This sort of goes to the heart of what is wrong with this paper. Instead of looking at the environment, the economy, localism, etc. from the point of view of maximising freedom – our raison d’etre – it risks ending up with the sort of incoherent mess that it seeks to avoid.

When it comes to crime for instance, I’m not going to get anywhere proposing a whole list of different measures we ought to introduce. A better approach at this stage should be to ask ourselves what framework our overall approach should take. Labour, for example, have come to the conclusion that the key to their approach on crime is visibility and tangable results; civil liberties and rights take second place. As a liberal party, much of their approach we abhor, but we can’t get away from the fact that it is popular, so what do we do?

In my view this boils down to two things. We can go down the route of attempting to sound and act as tough as them, but remain liberals at heart. Alternately, we can aggressively attack the whole approach adopted by Labour and attempt to demonstrate that it is ultimately futile.

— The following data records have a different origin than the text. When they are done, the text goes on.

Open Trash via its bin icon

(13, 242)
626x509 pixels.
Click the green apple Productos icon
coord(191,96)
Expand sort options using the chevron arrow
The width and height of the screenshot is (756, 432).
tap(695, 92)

The latter is the more challenging, yet oddly it is the adherents of the former who describe their approach as “tough”.

The first questions we should be asking about crime, surely, is what is causing it and is it going up or down? The paper appears disinterested in both questions, despite its stated objective of identifying trends for the next 5-10 years. The answer to the second question would appear to be that with relatively few exceptions crime is going down, while violent crime appears to be stabilising, yet the opposite impression is always emphasised in the press and the Lib Dems’ own literature. If we aren’t prepared to admit that crime is less of an issue than it was 20 years ago, I would put it to you that we will always be on the back foot when attempting to defend a more civil liberties-based approach.

But just because crime has been going down, it doesn’t mean we shouldn’t be taking it seriously. The causes of crime are wide and varied, yet there appear to be three main factors: 1. bored, dispossessed, feral kids on housing estates; 2. a culture of selfish hedonism; 3. prohibition. The third will be difficult to deal with both politically and internationally (which isn’t to say we shouldn’t try). The second is somewhat outside of the bounds of politicians as it extends into personal morality, a point that needs to be emphasised. But the first point should be our priority.

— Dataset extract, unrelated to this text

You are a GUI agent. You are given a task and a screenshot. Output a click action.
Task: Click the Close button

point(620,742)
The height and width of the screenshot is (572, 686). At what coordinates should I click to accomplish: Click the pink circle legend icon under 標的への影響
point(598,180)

Leaving aside the myriad of different planning and economic measures that we should be adopting, in my view one of the major priorities in the next Lib Dem manifesto should be a major expansion of youth services, not merely the “go-karting for yobs” approach advocated by Mark Oaten last year, but a wide programme aimed at kids of all ages, running all year round. As a friend of mine who does a lot of youth work says, one of the biggest things that cuts crime rates in an area is preventing the local kids from getting bored. If we can raise their aspirations in the process, so much the better. But from a strictly pragmatic point of view, it is far more cost effective than investing in police, ASBOs and generally clearing up the mess after the problem has already got out of control.

The other issue raised here that I want to talk about is how you can make citizens more actively engage in their society, even if you do introduce measures such as PR and devolution. In the long term, we need to look at education. Citizenship education appears to have failed to set the educational fire alight and that would appear to be at least in part due to the fact that it has come to be seen as little more than teaching kids a few facts and figures about how democratic institutions work, connected with a trip to dredge a canal.

Whatever else you might think of the New Economics Foundation’s Wellbeing Manifesto, I think the approach they argue for education must surely be the goal of any liberal party. I would argue that this approach has a far better chance of creating citizens who are interested in wider society and have the tools to connect with it, than simply having citizenship classes every week. Simple question, but why is numeracy and literacy regarded as crucial measurements for a school’s success, but not the happiness and satisfaction of the pupils themselves?

But that’s a long term approach. In the shorter term, in my view we need to come up with a basket of systems of direct democracy to compliment our existing representative structures. I will always advocate representative democracy as the best system, but we need to find a system to work through frustrations the public has with government, and that means giving them a greater say.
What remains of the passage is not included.